The 1984 Egyptian intifada (Arabic:1984 الانتفاضة المصرية) was a bloody uprising and civil resistance movement that rocked northern Egypt against food prices and Inflation that skyrocketed under the presidency of Hosni Mubarak. On 1 October, in Kafr-el-Dawwar, Riots rocked the city led by mostly workers against the prices of basic economic goods and prices. It would be the biggest and most bloodiest protests in Egypt since the 1977 Egyptian bread riots and the first and biggest political challenge in Hosni Mubarak’s presidency.

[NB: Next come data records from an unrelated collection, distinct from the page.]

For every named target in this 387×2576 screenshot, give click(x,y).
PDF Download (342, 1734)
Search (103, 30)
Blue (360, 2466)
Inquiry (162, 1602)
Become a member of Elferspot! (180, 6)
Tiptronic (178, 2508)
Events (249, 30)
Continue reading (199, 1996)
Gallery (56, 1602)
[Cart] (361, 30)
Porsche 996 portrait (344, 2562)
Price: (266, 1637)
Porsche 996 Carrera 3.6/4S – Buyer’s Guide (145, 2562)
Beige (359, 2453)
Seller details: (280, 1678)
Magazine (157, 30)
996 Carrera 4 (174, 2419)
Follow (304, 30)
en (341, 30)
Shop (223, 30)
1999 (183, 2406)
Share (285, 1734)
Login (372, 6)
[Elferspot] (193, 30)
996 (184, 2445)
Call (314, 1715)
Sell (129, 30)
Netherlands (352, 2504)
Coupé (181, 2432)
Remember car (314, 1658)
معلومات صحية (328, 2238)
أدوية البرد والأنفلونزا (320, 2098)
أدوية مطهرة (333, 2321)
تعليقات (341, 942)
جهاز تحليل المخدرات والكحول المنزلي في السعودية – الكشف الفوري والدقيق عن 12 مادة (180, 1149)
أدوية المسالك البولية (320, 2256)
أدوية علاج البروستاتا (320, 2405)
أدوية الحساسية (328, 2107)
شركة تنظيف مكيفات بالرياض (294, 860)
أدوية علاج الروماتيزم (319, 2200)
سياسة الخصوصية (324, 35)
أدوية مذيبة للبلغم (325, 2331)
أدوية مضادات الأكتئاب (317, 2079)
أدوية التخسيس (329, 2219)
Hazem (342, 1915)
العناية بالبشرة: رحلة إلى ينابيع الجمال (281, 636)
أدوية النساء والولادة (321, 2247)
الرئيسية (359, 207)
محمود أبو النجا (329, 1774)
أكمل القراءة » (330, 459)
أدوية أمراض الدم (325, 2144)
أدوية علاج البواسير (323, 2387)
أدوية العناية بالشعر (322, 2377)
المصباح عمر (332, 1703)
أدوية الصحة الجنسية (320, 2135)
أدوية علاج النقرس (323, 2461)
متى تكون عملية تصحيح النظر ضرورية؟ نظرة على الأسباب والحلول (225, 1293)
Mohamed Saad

Riots was met with a violent response by the military, protesters were cracked down on rioters clashed with the military forces in Alexandria and it's outskirts. Protests continued throughout the day; 8 hours passed, opposition strikes was organised and was suppressed harshly and the movement was quashed. 1 demonstrator was killed during the violent clashes when Live ammunition and Bullets was fired to quell the mass disturbances and wave of discontent.